You, of the thirteen young colonels, colleagues with me in the courts-martial and army schools of the winter camps of 1862:
Vincent, of the 83d Pennsylvania, caught up in the fiery chariot from the heights of Round Top; O’Rorke, of the 140th New York, pressing to that glorious defense, swiftly called from the head of his regiment to serener heights; Jeffords, of the 4th Michigan, thrust through by bayonets as he snatched back his lost colors from the deadly reapers of the wheat-field; Rice, of the 44th New York, crimsoning the harrowed crests at Spottsylvania with his life-blood, — his intense soul snatched far otherwhere than his last earthly thought — “Turn my face towards the enemy!”; Welch, of the 16th Michigan, first on the ramparts at Peebles’ Farm, shouting “On, boys, and over!” and receiving from on high the same order for his own daring spirit; Prescott, of the 32d Massachusetts, who lay touching feet with me after mortal Petersburg of June 8th, under the midnight requiem of the somber pines, — I doomed of all to go, and bidding him stay, — but the weird winds were calling otherwise; Winthrop, of the 12th Regulars, before Five Forks just risen from a guest-seat at my homely luncheon on a log, within a half hour shot dead in the fore-front of the whirling charge. These gone, — and of the rest: Varney, of the 2d Maine, worn down by prison cruelties, and returning, severely wounded in the head on the storm-swept slopes of Fredericksburg, and forced to resign the service; Hayes, of the 8th Massachusetts, cut down in the tangles of the Wilderness; Gwyn, of the 118th Pennsylvania, also sorely wounded there; Herring, of the same regiment, with a leg off at Dabney’s Mill; Webb, then of the corps staff, since, highly promoted, shot in his uplifted head, fronting his brigade to the leaden storm of Spottsylvania ; Locke, adjutant-general of the corps, — a bullet cutting from his very mouth the order he was giving on the flaming crests of Laurel Hill!

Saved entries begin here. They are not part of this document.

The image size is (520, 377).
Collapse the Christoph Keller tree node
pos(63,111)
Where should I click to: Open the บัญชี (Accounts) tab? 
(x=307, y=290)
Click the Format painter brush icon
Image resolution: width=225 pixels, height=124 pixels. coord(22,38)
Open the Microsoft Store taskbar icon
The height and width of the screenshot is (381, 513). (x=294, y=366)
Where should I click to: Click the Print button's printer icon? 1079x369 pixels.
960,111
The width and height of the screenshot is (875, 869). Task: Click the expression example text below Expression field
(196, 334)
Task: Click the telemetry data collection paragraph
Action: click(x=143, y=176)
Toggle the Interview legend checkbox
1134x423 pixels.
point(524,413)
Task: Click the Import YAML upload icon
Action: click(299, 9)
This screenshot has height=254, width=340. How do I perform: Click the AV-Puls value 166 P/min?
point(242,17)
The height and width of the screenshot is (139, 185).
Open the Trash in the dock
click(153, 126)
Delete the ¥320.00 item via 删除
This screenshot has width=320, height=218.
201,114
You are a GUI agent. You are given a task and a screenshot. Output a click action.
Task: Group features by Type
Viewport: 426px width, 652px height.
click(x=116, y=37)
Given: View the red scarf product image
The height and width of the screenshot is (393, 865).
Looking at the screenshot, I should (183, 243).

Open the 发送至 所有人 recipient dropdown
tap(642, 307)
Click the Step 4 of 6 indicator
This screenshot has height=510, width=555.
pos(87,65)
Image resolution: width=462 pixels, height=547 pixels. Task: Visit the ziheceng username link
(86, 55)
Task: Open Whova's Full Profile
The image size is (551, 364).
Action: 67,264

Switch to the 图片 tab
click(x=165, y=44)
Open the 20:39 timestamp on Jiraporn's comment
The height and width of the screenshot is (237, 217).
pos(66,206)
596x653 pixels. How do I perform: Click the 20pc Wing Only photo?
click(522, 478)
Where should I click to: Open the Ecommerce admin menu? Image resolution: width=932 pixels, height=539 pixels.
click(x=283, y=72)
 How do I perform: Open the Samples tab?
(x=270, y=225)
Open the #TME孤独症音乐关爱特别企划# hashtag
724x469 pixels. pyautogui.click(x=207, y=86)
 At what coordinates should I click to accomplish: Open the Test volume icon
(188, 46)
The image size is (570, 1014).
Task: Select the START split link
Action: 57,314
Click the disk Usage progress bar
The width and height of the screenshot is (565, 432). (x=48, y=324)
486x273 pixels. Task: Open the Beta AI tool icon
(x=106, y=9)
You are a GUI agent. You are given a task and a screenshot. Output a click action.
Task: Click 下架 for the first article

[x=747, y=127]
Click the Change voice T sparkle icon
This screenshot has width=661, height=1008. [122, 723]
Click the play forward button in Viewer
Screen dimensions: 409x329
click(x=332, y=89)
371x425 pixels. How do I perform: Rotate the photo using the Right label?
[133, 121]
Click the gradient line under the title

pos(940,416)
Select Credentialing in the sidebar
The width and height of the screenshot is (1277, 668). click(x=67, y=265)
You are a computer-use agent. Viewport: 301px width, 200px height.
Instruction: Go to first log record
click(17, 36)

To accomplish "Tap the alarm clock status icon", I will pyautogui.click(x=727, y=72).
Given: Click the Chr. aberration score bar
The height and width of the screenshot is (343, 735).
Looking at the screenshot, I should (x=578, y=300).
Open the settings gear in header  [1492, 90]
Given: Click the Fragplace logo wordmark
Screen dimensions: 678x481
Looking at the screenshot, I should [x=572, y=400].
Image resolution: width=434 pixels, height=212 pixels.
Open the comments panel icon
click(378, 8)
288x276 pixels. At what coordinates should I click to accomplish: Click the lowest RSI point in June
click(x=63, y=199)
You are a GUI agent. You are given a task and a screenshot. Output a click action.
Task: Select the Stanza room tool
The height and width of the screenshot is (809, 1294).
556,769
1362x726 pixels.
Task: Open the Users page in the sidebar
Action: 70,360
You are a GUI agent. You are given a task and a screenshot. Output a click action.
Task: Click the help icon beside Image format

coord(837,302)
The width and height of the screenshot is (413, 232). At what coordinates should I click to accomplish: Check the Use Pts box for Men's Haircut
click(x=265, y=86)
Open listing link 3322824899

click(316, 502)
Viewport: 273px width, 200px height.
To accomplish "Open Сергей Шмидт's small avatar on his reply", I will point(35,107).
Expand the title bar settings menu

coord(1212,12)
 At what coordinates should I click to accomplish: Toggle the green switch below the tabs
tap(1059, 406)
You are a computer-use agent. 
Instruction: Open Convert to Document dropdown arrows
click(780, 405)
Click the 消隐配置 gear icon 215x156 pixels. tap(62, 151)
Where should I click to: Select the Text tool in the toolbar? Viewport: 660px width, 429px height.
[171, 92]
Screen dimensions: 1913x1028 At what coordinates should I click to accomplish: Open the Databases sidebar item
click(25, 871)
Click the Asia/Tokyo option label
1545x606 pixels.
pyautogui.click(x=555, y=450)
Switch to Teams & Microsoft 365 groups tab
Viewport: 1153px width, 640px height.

You thirteen — seven, before the year was out —shot dead at the head of your commands; of the rest, every one desperately wounded in the thick of battle ; I last of all, but here to-day, — with you, earthly or ethereal forms.
“Waes Hael!’ — across the rifts of vision — “Be Whole again, My Thirteen!”–Joshua Lawrence Chamberlain, Passing of the Armies.